A profoundly grim, sanguinary account of the suffering of a young woman during the days of Mao Zedong and the Cultural Revolution.
Lian Xi (World Christianity/Duke Divinity School; Redeemed by Fire: The Rise of Popular Christianity in Modern China, 2010, etc.) begins with the 1965 sentencing of Lin Zhao, a poet and journalist fighting “the dark forces of repression and injustice.” She was executed in 1968; by law, her family then had to pay a 5-cent fee for the bullet. Lin Zhao had been in political trouble through most of her youth. She had a constitutional inability to lie low and instead wrote fiery poems and letters to the press and smeared images of Mao with her own blood. Compounding all of her suffering was tuberculosis. She spent time in the prison hospital, though she sometimes refused treatment. She often wrote poems and letters in her own blood. As the author reveals, she had initially been a communist, then became a devout Christian, finding in that religion some context for her suffering—and her suffering was profound: TB, harsh life in a prison cell, and physical abuse by guards and other prisoners. Readers will be astonished that she survived so long and was able to hold fast to her opposition. Most of her writing survived in government files, and Lian Xi—determined and imaginative—read her works and interviewed key figures, creating an effective tribute to a remarkable human being. The text is academic in structure (including more than 60 pages of bibliography and endnotes), but the author’s diction will appeal to general readers. He allows his own voice to emerge occasionally, most notably at the end, where he writes about his hotel room, not far from where Lin Zhao was imprisoned.
A moving account of astonishing human courage in the leering face of human cruelty.

Task details >>
Please sum up the review of Lian Xi's book about Lin Zhao in two sentences.

Stored data >>
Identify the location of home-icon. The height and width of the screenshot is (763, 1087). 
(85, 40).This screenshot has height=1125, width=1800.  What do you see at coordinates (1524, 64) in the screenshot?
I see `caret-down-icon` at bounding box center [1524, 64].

Exercise solution >>
Lian Xi recounts the suffering of Lin Zhao, a poet and journalist who, despite tuberculosis and abuse in prison, kept writing fiery poems and letters, often in her own blood, until her execution in 1968. Drawing on her writings preserved in government files and on interviews with key figures, the book is academic in structure but written in language that will appeal to general readers, creating an effective tribute to her courage.